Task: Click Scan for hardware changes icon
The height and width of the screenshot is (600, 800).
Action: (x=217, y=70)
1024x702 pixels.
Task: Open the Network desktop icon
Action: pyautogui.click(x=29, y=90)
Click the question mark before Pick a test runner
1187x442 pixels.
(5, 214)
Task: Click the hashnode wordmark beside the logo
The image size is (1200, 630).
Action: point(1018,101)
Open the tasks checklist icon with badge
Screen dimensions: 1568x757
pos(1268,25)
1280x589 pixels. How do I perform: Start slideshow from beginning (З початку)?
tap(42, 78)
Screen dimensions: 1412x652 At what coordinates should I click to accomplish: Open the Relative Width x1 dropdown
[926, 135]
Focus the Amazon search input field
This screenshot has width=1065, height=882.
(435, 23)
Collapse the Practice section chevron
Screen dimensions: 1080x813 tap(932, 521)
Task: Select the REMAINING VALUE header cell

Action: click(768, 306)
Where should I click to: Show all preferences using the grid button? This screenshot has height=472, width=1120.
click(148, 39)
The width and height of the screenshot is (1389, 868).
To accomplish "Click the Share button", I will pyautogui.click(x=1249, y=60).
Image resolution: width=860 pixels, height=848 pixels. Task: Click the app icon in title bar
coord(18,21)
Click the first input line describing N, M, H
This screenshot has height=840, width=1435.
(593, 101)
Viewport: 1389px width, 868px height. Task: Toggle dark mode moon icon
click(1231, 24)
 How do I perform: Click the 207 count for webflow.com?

### Your assignment
Check each line above for the string "input", then copy the ones that have it.

### Written answer
Focus the Amazon search input field
Click the first input line describing N, M, H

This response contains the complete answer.